New SpyEye/ZeuS Trojan

Joe, does Prevx protect against this? I would assume it does but confirmation would be nice.
Discussed here:

https://www.wilderssecurity.com/showthread.php?t=291655

 

Yes And the newest discrete Zeus variant is covered as well (which uses legitimate VNC to connect to the PC remotely). They are certainly getting sneakier... but not sneaky enough for us

 

I found a variant of this malware that Prevx didn't detect on scan but after 15 minutes it was added, so the cloud is fast to react to new variants and not waiting for and update and I didn't send in to Prevx only scanning the file!

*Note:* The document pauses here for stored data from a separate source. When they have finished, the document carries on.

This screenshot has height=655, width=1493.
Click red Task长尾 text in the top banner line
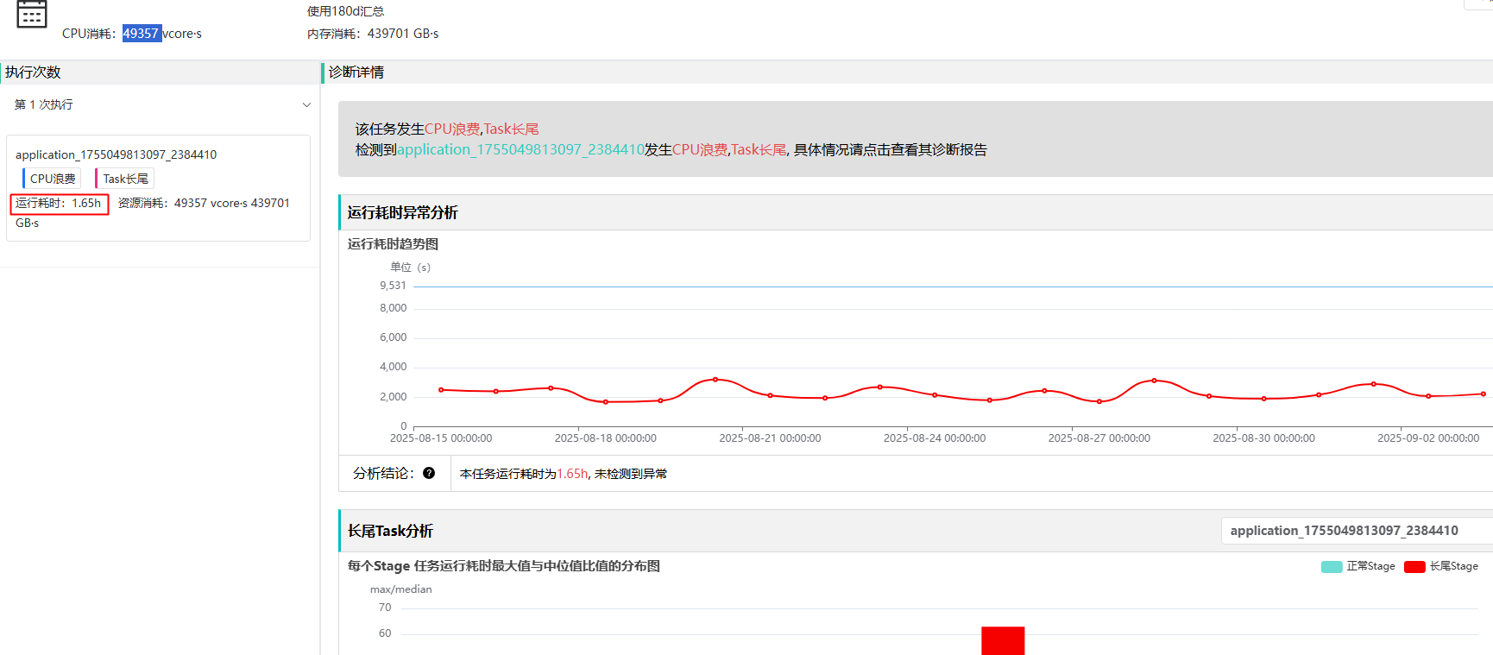point(511,129)
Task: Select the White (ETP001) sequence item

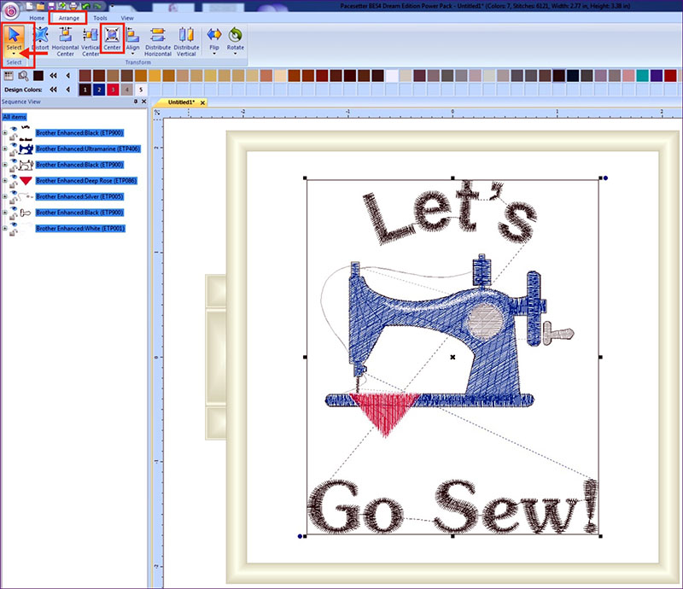Action: pos(80,229)
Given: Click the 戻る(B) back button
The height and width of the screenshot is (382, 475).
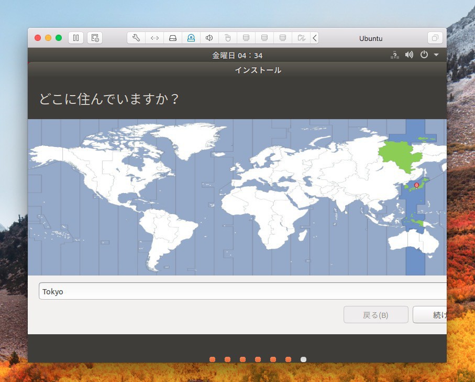Looking at the screenshot, I should (375, 315).
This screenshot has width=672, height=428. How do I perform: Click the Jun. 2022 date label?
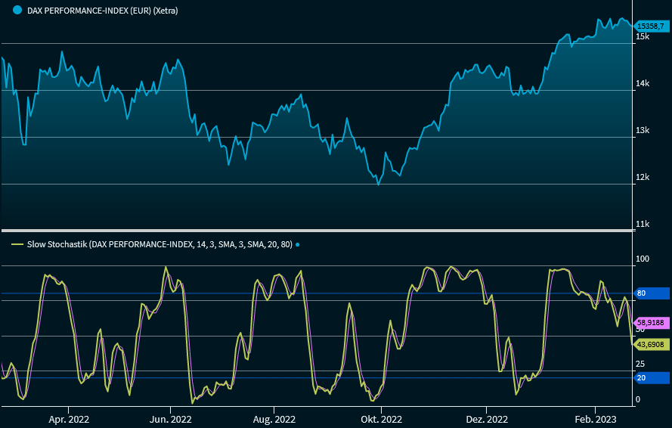point(171,419)
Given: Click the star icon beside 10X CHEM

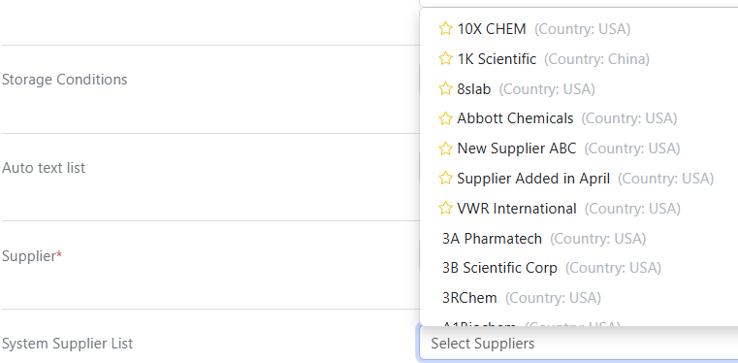Looking at the screenshot, I should [x=445, y=29].
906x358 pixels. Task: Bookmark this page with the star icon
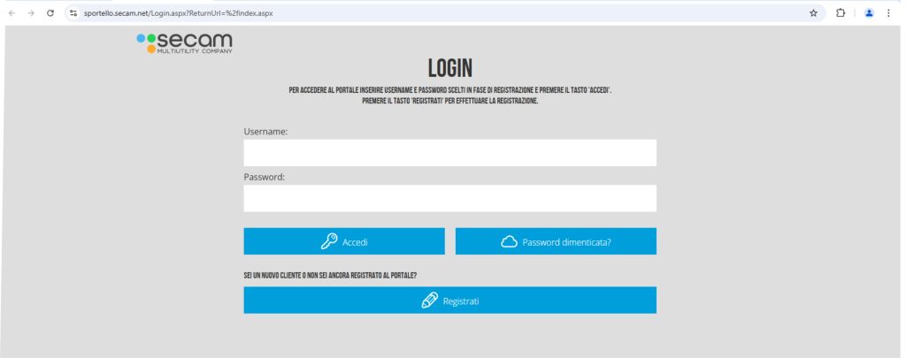[x=813, y=13]
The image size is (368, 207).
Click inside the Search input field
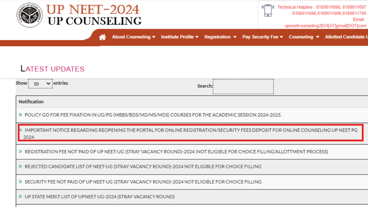(x=243, y=86)
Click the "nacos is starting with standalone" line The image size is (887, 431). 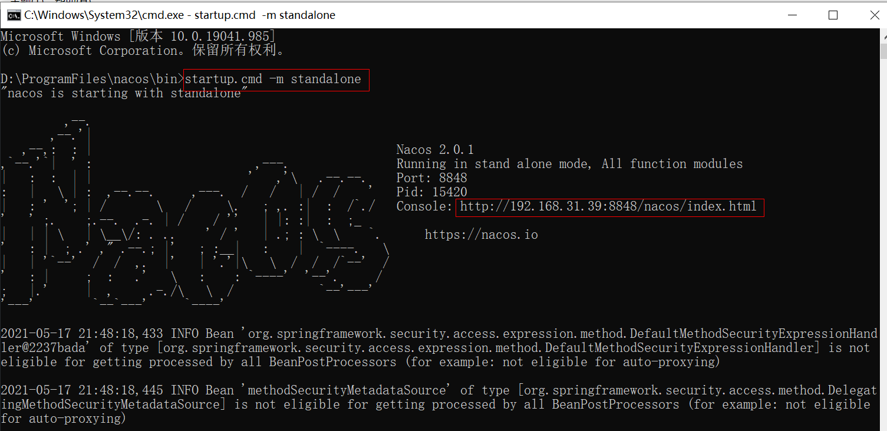click(x=121, y=94)
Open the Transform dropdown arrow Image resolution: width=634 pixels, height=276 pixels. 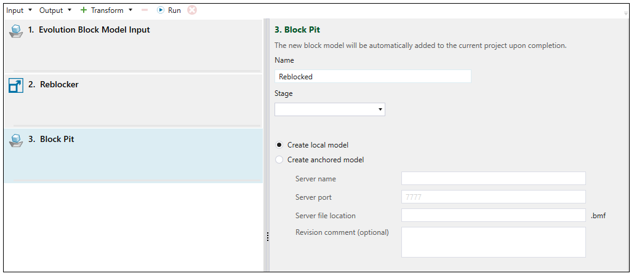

[BP] c:\users\daniel\downloads\awemba.exe [PX5: 853C390A001F667A14DE0254A7E8C500F55BF1FA] Malware Group: High Risk Cloaked Malware

TH

 

I'd be afraid of a FP under those circumstances.

 

I never knew what Zeus does
Can anyone enlighten me

Anyways, i once had to clean a friends PC that was infected with like 2 variants of Zeus and like 100 malware LOL
He downloaded lots of cracks and "hacks" hahahaha

 

Did you install the file? So was Zeus running on your system?

 

No I didn't run the file just did a standard scan! I wasn't in the mood today to infect 1 of my VM's

TH

 

On VT now 36/43 now detect this file I have! On VT NOD32 detects it as Win32Spy.Zbot.YW and AntiVir TR/PSW.Zbot.136192.Y so I doubt it is any kind of FP!

TH

 

Be glad for that. I just rechecked something from an article I saw sometime ago (I'm being kind by saying "sometime"; more than a year has passed.), and a few still don't detect the malware in question, and one being the security application we're discussing in this thread.

I know this isn't the place, but come on... more than year and still no detection Prevx isn't alone on this one, though.

Did the sample got lost in the way, since it first was upload to VirusTotal

 

I don't know if it's the malware in Question I just found a sample and checked to see if Prevx detected it and at the time it didn't so 15 min later it did and then I check it with VT and it said first seen Dec 27 2010! I was just making a comment that it only took 15 min so the whole Prevx community was protected and nothing more!

TH

 

Oh, sorry. I'm not talking about Zeus. I was looking through an year old (a bit more) article, and I decided to recheck how many antimalware engines were now detecting this malware; after all, more than a year has passed, right?

To my surprise, not all of them were detecting it; actually only 25/36, Prevx excluded from those able to detect it.

I wonder if it takes more than year to detect a threat? Specially considering that VirusTotal shares malware samples with security vendors that figure in their service. Prevx figured VirusTotal back then, so why doesn't it detect it, after 1 year?

 

The VT detection is not from the normal Prevx product - it uses a small commandline scanner which functions very differently so you'll see dramatically different results. I'd be surprised if we still didn't find it, but if you could send me the sample, I'll take a look

 

OK. I guess that explains it, then. By the way, I forgot to mention they are two samples, uploaded to VirusTotal at the same time, and both not detected by Prevx... even if using only "a small commandline scanner".

I don't have the samples in my possession, but can't you request them to VirusTotal, by providing the hashes, and see if you do detect them? *Edit* Otherwise, I could have just tested it for myself.

I'm not trying to make any sort of bad critic; I wasn't aware that VirusTotal version wasn't the one your costumers have.

I could give you the hashes? PM or here at the thread?

 

If you PM me the hashes, I'll be able to look them up No product on VT is the one used by consumers - they are all very different and not meant to be representative of what the real product would find. I'd estimate that the VT scanner has 1/10th the detection of the actual Prevx product and 5x as many false positives just because of the limitations of the environment.

 

Yes, you're right. I have no idea why, but I've never seen this part in their FAQ.